When it comes time for her to discuss the band, it has the slight hint of someone who is just learning how to write about music. The Strokes seem to matter to her because, like you, she remembers them from college, or her friends: "If half the guys I know could bottle the band up and spray themselves with eau de Is This It, they would." I think this is supposed to speak to the cultural hold the Strokes maintain, but to me it speaks more to who Sloane Crosley hangs out with on weekends. One of the band members plays her Angles early, and after some cajoling she offers the appraisal that "most of the tracks... are so instantly catchy that the couple songs that don't measure up are like iodine in your throat." If you adjust this against the music-magazine hype and the accompanying attempt to overcorrect, what she is actually saying is more like: the album is pretty decent overall; it's got some duff tracks in addition to many clear highlights. Maybe that's presumptuous of me, to dismiss her feelings as a starrier-eyed, dressed-up version of my feelings. I'll put it another, less presumptuous but more directly disagreeable way: no, nothing on Angles is bracing enough to feel like iodine in your throat.

Finally, towards the end of the article, Crosley drops this observation:

"The Strokes are in a marriage. Who among us can pick out a movie with four other people, forget make four albums?"

Well, I don't know, I feel like I know a lot of people who could pick a movie with four other people. Obviously fewer of them could make four albums, sure. But a lot of bands do it. A lot bands get way past four albums. I'm not suggesting being in a band isn't a somewhat fragile, bizarre, perhaps unnatural state, but nor am I so sure we should be gazing in admiration at the Strokes for managing to stick with their major-label-supported, famous-before-they-had-an-album band.

Sometimes journalists writing about the Strokes remind me of girls in college going on about Guster: I can see how it would be mindblowing if you hadn't heard that many bands before.

I know I'm talking a lot about the band's image, press, and attitude, moreso than how their songs actually sound, so I'm as guilty as anyone of talking about the Strokes, not really talking about their music. But here's the thing about their music: it's pretty good. They have a sound, sometimes they play around with it, but they basically have this one thing halfway between the Velvet Underground and the Cars, and they do it pretty well. There are a lot of bands that do this. Not average the Cars and the VU, but stay true to a catchy but rather specialized sound. The Rural Alberta Advantage, as I mentioned a few thousand words ago. The Pains of Being Pure at Heart just put out an album that, while is noticeable the nineties-influenced version of their sound versus the previous record's eighties-influenced version of their sound, still, you know, pretty much what you'd expect the Pains of Being Pure at Heart to sound like if you've heard a song or two of theirs. For me, the Strokes is one of those specialty type bands. They're never going to be your favorite, but sometimes you want to hear something that sounds just like that.

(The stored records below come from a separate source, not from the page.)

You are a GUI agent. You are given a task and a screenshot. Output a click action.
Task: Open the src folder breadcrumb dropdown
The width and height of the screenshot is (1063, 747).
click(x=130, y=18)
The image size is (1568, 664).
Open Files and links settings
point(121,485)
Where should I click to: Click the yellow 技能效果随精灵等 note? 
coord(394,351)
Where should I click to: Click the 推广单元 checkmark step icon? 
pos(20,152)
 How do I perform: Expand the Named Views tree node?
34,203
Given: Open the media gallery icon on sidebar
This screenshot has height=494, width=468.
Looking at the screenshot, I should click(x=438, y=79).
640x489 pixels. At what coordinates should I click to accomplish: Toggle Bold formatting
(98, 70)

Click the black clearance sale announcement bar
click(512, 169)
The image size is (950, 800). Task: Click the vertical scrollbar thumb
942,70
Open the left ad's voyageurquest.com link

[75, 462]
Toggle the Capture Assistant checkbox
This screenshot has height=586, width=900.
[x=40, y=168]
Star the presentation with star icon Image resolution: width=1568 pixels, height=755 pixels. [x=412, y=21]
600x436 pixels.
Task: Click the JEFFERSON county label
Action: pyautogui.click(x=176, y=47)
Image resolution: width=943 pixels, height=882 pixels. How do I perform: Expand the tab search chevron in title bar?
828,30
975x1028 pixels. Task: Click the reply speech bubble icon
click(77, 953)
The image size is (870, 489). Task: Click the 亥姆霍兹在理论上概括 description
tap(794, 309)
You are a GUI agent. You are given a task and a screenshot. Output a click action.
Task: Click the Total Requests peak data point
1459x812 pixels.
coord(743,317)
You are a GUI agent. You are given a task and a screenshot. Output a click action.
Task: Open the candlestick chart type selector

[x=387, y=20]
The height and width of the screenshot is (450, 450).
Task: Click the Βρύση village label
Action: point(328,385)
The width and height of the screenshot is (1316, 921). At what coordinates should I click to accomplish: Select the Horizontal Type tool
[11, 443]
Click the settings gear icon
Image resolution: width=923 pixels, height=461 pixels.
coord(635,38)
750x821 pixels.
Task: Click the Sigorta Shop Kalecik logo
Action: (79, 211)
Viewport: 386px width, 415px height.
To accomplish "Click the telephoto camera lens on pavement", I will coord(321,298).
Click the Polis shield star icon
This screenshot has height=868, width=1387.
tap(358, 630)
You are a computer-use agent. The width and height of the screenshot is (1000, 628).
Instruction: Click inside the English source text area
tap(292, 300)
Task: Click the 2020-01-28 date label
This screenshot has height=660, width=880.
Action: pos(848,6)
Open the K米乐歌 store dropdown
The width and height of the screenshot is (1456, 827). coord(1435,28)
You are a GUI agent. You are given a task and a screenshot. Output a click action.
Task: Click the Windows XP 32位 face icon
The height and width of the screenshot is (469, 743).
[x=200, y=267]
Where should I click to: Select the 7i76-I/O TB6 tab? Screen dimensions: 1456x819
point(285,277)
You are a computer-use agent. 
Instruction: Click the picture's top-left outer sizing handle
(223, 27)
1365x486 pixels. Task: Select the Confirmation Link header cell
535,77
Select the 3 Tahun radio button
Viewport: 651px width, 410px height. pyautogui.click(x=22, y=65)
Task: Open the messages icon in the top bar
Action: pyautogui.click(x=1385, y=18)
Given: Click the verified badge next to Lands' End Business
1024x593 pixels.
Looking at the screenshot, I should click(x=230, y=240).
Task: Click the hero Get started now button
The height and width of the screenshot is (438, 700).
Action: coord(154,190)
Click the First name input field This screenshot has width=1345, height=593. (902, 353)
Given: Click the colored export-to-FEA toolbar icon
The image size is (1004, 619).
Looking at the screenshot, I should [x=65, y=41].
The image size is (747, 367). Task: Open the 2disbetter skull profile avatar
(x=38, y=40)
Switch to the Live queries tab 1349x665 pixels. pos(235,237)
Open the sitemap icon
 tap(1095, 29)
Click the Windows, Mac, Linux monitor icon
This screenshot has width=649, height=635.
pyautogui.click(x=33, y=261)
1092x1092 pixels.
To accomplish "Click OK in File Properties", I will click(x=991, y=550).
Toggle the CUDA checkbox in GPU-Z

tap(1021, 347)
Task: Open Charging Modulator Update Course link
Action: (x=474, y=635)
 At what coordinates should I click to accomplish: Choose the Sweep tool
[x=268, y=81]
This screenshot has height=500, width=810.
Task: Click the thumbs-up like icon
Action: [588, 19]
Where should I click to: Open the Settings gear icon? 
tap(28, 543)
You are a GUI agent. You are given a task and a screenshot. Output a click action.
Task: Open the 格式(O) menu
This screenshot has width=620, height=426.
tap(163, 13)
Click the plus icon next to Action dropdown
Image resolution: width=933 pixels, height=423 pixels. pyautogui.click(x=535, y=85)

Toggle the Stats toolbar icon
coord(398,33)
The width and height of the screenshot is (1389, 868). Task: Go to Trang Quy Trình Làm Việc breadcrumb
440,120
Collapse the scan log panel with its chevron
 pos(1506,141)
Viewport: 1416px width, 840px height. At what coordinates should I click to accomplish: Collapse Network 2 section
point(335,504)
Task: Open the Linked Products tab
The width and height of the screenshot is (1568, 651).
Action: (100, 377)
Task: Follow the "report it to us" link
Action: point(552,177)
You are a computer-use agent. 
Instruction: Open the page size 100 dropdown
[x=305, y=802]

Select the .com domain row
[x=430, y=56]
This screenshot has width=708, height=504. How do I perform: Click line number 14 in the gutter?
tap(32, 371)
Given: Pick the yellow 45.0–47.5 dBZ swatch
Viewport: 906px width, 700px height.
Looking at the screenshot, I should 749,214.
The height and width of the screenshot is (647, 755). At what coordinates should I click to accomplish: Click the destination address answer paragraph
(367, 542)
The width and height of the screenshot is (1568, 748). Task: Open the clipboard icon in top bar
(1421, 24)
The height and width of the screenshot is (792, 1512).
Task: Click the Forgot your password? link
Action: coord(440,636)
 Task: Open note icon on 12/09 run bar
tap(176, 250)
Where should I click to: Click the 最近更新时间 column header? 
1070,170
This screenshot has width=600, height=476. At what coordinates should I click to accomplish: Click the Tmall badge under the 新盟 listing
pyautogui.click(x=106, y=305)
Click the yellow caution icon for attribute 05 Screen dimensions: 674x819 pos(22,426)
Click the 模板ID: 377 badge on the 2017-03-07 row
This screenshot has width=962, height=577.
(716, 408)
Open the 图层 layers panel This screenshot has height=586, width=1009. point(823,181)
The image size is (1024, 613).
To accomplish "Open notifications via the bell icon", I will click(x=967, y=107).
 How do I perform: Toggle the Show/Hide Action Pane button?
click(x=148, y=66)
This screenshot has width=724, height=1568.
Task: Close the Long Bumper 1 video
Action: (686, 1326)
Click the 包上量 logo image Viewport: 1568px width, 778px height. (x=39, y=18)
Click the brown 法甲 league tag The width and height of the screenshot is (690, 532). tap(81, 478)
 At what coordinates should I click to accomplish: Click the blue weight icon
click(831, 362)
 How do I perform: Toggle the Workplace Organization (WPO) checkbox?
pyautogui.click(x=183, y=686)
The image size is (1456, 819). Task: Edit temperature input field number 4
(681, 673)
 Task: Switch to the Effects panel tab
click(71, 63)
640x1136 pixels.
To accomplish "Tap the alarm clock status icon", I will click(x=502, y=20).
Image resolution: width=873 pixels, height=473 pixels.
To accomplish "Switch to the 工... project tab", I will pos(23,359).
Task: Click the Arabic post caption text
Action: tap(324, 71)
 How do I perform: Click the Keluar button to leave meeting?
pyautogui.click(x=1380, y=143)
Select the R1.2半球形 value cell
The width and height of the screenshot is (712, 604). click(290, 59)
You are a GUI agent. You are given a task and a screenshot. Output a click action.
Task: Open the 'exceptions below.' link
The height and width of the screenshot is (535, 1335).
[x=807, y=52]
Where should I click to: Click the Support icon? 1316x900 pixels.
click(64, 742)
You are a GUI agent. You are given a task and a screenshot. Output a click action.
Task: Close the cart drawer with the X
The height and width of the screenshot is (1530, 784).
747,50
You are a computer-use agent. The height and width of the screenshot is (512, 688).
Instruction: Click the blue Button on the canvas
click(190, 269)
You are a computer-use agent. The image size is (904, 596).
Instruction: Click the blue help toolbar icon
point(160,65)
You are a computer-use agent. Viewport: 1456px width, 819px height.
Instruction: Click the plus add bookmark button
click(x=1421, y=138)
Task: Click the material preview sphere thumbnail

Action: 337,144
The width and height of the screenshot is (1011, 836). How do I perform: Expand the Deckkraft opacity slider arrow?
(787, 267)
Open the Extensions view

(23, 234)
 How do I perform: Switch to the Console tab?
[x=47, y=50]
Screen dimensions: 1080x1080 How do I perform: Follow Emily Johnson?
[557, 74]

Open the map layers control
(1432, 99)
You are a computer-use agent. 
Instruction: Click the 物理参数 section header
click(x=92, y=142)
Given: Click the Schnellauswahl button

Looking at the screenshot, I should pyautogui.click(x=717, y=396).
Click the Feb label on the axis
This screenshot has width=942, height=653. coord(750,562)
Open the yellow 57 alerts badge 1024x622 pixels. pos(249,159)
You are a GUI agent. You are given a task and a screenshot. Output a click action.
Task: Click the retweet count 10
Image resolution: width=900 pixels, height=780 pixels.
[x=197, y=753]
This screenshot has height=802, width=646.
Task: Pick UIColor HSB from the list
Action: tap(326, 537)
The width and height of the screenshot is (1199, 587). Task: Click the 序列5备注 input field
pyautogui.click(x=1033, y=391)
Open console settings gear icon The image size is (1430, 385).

So why do the White Stripes and the Hold Steady and Vampire Weekend and countless other indie-rock type bands who also have a fairly particular and consistent (if more expansive than, say, RAA or Pains) sound seem so much worthier of attention, to me, than the Strokes? I think the common denominator is the feeling that all of those guys really like (or with the White Stripes, liked) (or with Jack White in any other band, like!) being in a band and playing music for a living. The Strokes -- and I realize this is all just baseless analysis and who am I to assume things about their motivations, etc. -- seem to treat it more like a job, and not a musician job so much as a recreating the feeling people had with Is This It job. Their weariness is wearying -- though maybe not so much as the cheerleading that currently accompanies their every move.